* _Aim of the task_: Copy every line of the records below, requests included, multiplying each coordinate in the answers by 0.45 and rounding to the nearest whole number, with halves rounded up. Leave the pictures out of your answer.

* _Supplied data_:
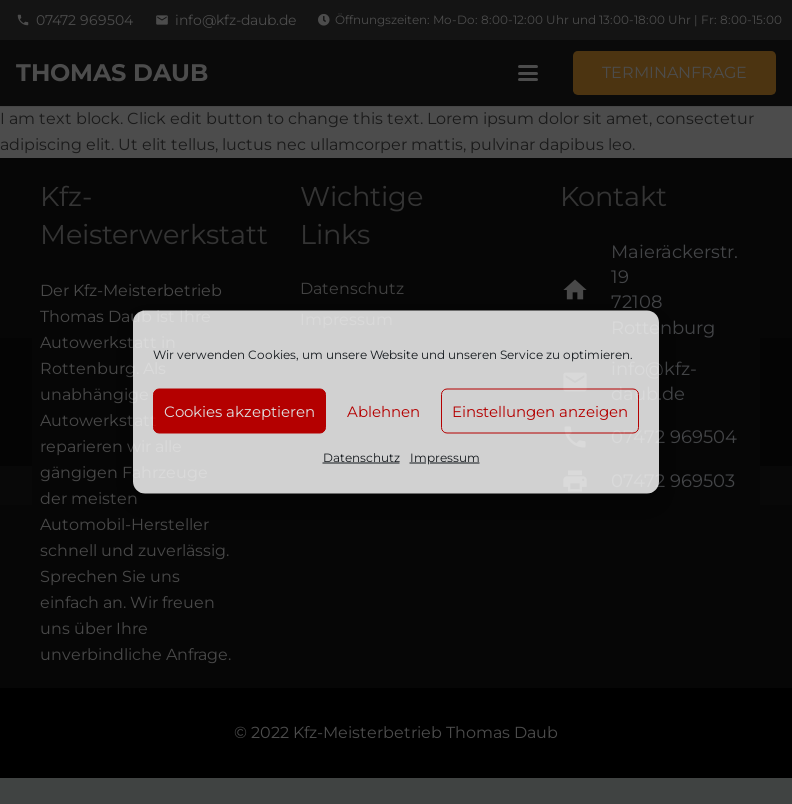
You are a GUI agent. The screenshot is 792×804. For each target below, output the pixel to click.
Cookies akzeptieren (239, 410)
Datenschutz (361, 457)
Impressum (445, 457)
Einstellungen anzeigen (540, 410)
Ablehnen (383, 410)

* _Output of the exercise_:
You are a GUI agent. The screenshot is 792×804. For each target below, output the pixel to click.
Cookies akzeptieren (108, 185)
Datenschutz (162, 206)
Impressum (200, 206)
Einstellungen anzeigen (243, 185)
Ablehnen (172, 185)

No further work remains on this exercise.